Para espantar a los lémures, se realizaban rituales públicos y privados. De los primeros nada sabemos, pero los segundos los conocemos bien gracias a Ovidio: A media noche, con la casa en silencio, el pater familiae se levantaba de la cama, se lavaba las manos y, descalzo, se dirigía al patio donde cogía un puñado de habas negras y las arrojaba de espaldas diciendo “Yo arrojo estas habas, y con ellas me salvo yo y los míos”. Este ritual lo repetía, sin volverse, nueve veces. Después, hacía sonar un bronce e invitaba a las sombras de los antepasados a alejarse de su hogar: “Salid, Manes de mis padres”; de nuevo, en nueve ocasiones. Cuando acababa se consideraba que el conjuro había tenido éxito.
Los lémures eran considerados almas errantes de antepasados que se aparecían durante las noches.
Al igual que muchas festividades del calendario pagano, las Lemuria fueron “cristianizadas”. Así, el 13 de mayo del año 609 (o 610), el papa Bonifacio IV consagró el Panteón en Roma a la Santísima Virgen y a todos los mártires. La fiesta de la dedicatio Sanctae Mariae ad Martyres se ha celebrado en Roma desde entonces.
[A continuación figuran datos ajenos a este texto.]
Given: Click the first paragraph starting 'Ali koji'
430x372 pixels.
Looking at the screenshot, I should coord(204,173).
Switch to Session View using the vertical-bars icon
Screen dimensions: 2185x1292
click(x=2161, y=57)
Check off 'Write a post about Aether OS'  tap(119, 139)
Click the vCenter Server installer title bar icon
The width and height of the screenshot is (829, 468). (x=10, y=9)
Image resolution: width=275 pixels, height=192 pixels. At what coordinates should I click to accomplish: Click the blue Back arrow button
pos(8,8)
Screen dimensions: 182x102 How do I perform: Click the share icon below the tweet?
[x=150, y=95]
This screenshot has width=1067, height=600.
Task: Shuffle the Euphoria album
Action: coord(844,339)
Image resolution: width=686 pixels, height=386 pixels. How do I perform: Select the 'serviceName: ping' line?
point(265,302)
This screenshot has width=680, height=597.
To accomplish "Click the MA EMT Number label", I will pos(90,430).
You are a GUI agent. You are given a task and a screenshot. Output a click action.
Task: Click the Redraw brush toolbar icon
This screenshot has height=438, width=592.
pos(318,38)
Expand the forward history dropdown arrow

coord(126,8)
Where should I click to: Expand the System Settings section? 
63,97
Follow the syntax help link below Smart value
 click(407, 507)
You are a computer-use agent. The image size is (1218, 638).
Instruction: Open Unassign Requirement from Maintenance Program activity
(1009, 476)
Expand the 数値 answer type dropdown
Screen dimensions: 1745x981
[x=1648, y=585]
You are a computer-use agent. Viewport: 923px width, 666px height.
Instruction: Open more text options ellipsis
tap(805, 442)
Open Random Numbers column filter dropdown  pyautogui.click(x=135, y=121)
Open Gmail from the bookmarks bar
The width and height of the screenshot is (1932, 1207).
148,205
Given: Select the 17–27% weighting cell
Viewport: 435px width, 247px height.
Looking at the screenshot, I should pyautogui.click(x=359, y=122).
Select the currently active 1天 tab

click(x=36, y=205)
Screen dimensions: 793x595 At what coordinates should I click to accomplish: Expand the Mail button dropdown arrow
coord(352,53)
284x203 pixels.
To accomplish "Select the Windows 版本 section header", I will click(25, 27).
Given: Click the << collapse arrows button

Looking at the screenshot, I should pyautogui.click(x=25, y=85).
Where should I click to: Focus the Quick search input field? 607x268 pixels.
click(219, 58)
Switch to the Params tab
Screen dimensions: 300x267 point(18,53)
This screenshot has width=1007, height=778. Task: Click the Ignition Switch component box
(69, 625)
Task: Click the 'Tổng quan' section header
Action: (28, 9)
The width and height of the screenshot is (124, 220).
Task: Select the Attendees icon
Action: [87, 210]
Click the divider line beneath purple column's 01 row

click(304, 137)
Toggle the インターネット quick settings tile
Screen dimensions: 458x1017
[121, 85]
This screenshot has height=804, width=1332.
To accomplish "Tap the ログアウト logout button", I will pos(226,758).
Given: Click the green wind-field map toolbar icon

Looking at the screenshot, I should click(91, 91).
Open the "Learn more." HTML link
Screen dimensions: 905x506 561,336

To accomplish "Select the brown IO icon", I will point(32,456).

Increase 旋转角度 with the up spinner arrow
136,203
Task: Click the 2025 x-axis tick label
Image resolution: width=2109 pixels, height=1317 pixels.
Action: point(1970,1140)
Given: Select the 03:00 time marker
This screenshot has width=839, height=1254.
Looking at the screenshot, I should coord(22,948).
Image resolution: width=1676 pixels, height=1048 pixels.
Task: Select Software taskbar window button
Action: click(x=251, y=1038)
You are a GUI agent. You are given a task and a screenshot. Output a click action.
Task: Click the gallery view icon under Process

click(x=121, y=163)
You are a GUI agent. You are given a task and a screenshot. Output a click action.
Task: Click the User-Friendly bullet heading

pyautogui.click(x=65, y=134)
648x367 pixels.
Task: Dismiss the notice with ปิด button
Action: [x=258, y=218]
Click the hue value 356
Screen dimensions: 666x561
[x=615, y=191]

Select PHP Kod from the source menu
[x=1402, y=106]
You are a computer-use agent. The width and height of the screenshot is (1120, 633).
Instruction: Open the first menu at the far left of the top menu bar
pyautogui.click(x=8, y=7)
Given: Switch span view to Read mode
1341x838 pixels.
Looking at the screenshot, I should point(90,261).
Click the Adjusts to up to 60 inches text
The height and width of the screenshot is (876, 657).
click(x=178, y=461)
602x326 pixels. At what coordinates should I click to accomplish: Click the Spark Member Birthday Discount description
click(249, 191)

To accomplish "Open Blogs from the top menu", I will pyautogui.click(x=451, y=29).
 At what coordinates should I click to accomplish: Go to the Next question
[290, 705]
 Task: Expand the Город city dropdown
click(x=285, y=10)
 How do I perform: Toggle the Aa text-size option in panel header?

No podemos dejar de imaginar a las miles de familias que vivieron en nuestra Córdoba hace más de dos mil años, aterradas por los fantasmas de sus antepasados, realizando, este ritual para alejar a los lémures de sus hogares. Ya vivieran en algunas de las grandes domus (casas), excavadas parcialmente en la ciudad, como la de la plaza de la Corredera, o en humildes viviendas, en estas noches, el cabeza de familia expulsaría a fantasmas de sus hogares. “Salid, Manes de mis padres”. Yo, por si acaso, tendré unas cuantas habas negras a mano…
Gran explicación del tema de las supersticiones romanas, que no dejan de ser las nuestras. Por mi parte, seguiré pendiente de tus publicaciones.